** RECORDS PROVIDED follows **

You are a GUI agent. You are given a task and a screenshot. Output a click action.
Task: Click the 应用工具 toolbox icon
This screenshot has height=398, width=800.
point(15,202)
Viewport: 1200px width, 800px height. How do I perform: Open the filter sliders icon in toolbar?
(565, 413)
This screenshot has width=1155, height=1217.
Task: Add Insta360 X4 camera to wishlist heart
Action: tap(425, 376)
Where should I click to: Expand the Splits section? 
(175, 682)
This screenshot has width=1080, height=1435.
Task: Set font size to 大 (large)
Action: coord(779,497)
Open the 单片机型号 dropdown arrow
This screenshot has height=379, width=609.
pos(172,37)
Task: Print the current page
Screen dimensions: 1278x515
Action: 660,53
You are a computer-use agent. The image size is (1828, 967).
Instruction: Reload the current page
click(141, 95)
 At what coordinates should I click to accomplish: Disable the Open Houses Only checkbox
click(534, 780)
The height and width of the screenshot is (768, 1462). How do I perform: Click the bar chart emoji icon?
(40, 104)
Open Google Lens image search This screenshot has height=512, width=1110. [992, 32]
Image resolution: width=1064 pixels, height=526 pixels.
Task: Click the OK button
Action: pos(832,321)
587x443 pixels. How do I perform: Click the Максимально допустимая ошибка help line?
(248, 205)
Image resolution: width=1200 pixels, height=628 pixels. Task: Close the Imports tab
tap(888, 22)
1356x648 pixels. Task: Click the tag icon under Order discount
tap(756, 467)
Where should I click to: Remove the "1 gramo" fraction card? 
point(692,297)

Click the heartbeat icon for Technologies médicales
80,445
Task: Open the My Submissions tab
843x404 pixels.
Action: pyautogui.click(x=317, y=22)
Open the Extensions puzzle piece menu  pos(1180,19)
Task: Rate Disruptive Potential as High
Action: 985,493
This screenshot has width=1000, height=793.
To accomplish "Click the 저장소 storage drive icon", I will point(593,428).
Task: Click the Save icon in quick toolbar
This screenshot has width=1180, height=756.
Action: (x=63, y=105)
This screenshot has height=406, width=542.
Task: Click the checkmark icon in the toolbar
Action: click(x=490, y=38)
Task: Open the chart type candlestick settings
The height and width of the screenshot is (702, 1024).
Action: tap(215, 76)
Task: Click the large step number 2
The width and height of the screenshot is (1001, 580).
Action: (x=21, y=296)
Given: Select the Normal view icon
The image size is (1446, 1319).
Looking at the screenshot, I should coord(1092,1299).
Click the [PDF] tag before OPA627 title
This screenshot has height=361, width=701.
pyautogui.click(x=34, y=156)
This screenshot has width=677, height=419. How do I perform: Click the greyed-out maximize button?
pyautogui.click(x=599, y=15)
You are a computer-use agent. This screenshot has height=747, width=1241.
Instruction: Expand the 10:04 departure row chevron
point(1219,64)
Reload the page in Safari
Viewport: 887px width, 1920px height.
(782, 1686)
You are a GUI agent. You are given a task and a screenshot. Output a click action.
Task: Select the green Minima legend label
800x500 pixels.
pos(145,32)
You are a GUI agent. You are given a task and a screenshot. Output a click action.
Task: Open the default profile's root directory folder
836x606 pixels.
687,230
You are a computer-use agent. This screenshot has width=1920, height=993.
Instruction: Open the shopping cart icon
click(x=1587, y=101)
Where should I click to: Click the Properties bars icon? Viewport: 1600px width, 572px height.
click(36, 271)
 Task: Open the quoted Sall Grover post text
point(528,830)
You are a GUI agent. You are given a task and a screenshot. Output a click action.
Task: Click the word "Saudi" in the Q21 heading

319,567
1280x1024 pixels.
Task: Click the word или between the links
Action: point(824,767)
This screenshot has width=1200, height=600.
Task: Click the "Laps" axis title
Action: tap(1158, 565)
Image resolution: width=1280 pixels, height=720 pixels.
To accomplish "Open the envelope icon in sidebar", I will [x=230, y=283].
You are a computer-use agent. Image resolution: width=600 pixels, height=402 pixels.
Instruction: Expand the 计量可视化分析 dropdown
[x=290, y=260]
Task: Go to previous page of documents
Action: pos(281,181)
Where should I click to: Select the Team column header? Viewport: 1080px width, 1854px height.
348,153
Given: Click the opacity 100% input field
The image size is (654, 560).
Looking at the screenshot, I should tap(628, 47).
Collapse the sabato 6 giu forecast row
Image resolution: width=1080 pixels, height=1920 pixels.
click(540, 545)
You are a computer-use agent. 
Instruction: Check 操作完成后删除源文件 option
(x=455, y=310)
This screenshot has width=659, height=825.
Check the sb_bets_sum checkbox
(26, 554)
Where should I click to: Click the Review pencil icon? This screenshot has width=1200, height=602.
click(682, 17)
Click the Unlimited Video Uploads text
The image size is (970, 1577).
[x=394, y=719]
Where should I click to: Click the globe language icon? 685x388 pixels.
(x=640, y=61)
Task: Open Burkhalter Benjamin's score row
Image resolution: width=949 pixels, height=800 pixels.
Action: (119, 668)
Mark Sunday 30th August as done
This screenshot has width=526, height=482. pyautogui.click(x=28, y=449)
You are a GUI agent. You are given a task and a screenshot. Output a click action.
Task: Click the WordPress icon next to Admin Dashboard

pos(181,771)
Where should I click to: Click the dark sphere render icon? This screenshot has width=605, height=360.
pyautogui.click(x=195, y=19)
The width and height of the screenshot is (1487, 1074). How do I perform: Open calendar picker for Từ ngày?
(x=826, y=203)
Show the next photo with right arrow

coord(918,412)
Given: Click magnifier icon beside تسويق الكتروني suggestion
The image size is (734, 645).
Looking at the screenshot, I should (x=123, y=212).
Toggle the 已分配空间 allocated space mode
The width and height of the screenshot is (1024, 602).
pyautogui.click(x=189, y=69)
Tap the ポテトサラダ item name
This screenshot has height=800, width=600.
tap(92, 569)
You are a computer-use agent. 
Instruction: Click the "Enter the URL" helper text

** End of RECORDS PROVIDED **

■ **INSTRUCTIONS FOR THE TASK**
Wherever the word "computer" occurs in the data above, copy the line it sits in.

■ **WRITTEN SOLUTION**
You are a computer-use agent. The image size is (1828, 967).
You are a computer-use agent. This screenshot has height=747, width=1241.
You are a computer-use agent. This screenshot has width=1920, height=993.
You are a computer-use agent. Image resolution: width=600 pixels, height=402 pixels.
You are a computer-use agent. 
You are a computer-use agent. 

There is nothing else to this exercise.